Namun ditengah perjalanannya, tidak jarang banyak masyarakat yang mengeluhkan pelayanan BPJS Kesehatan. Bukan organisasinya, namun kadang kala yang diharapkan tidak sesuai dengan yang apa yang ada dilapangan.
Sudah basi ditelinga kita, pasien ditolak rumah sakit, pelayanan fasilitas kesehatan tidak memuaskan, pemblokiran kartu BPJS tanpa konfirmasi dan yang terbaru penaikan iuran dua kali lipat dari iuran yang sebelumnya.

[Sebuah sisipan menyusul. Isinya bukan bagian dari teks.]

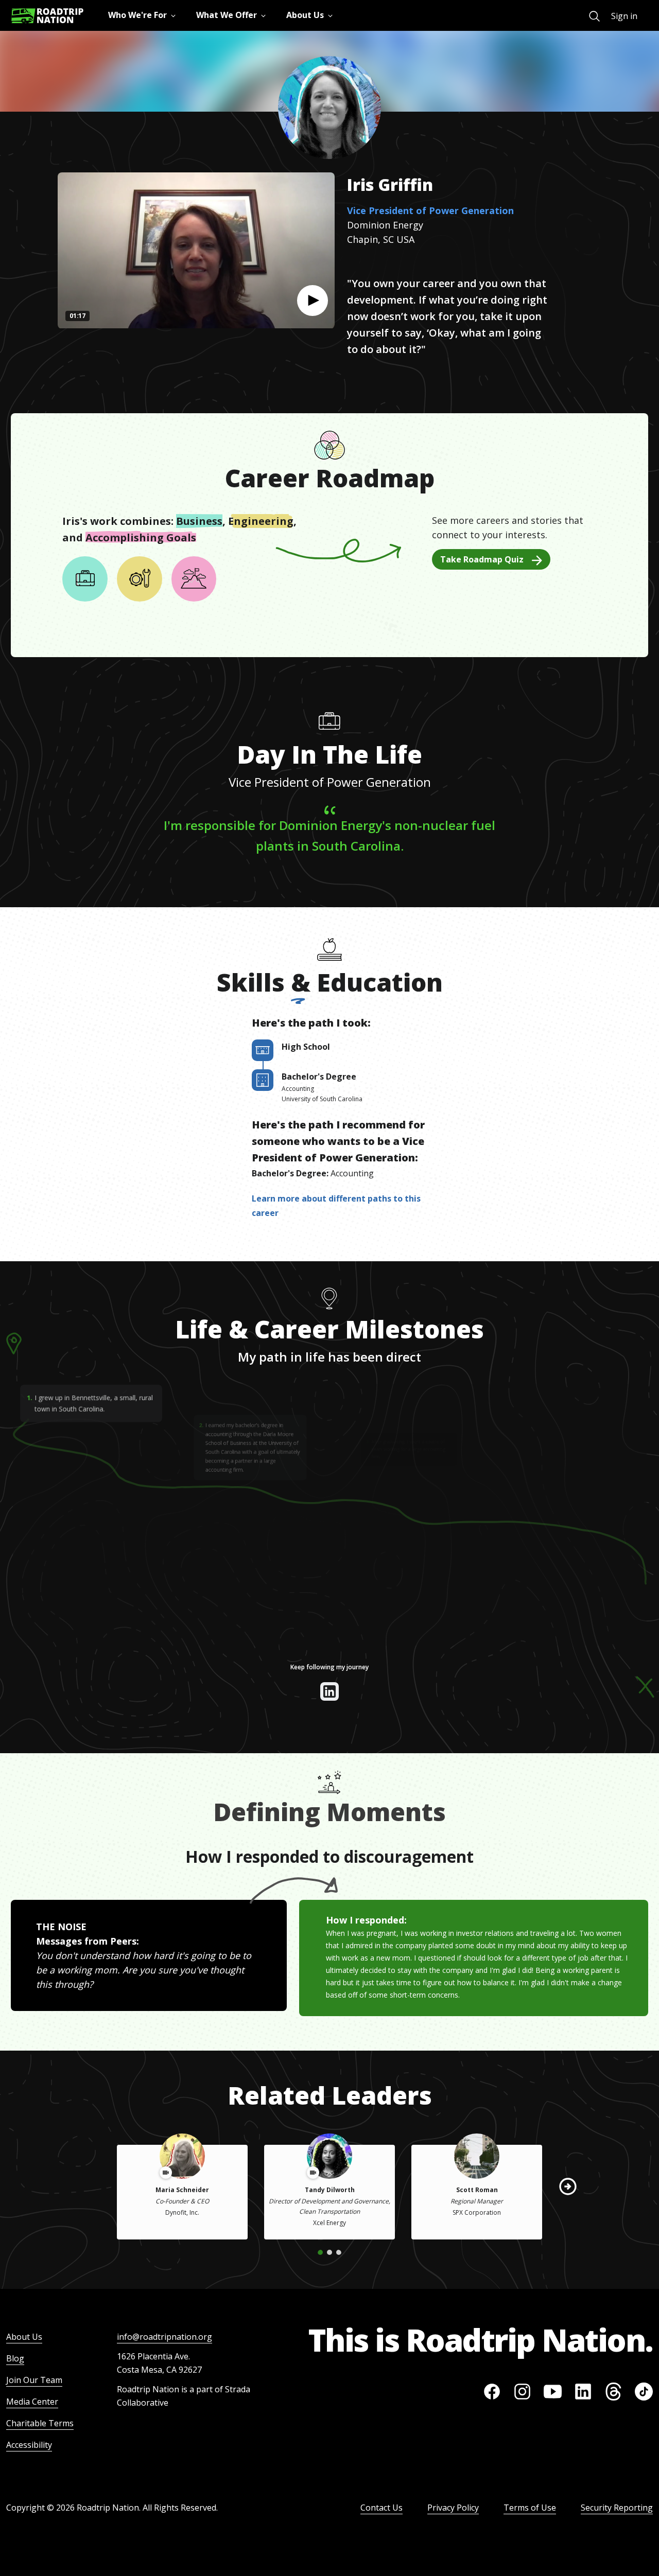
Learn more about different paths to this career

Prinsip dengan Gotong Royong semua tertolong ternyata bukan hanya berlaku bagi penerima manfaat dari asuransi ini, tetapi berlaku juga untuk instusinya itu sendiri. Dengan kenaikan iuran ini, sejujurnya penyakit BPJS lah yang kita tanggung.
Kenaikan iuran BPJS seyogyanya telah menyimpang dari nilai-nilai luhur kelahirannya. Sebagai anak kandung SJSN, BPJS harus benar-benar menjamin dan menyelenggarakan asuransi kesehatan yang berbasiskan kemandirian dan kerakyatan.
Namun, sampai saat ini, BPJS pun tak sanggup untuk mengelola dirinya sendiri. Ia kesakitan dan terus menerus minta disusui oleh negara. Negara pun menjadi iba, dan melimpahkan kekurangan ini kepada tuannya.
Mengutip Kompas.com, Kementerian Keuangan memprediksi tanpa ada kenaikan iuran, defisit keuangan BPJS Kesehatan akan terus meningkat berturut-turut menjadi sebesar Rp 32 triliun di 2019, mencapai Rp 44 triliun tahun 2020, hingga Rp 56 triliun pada 2021.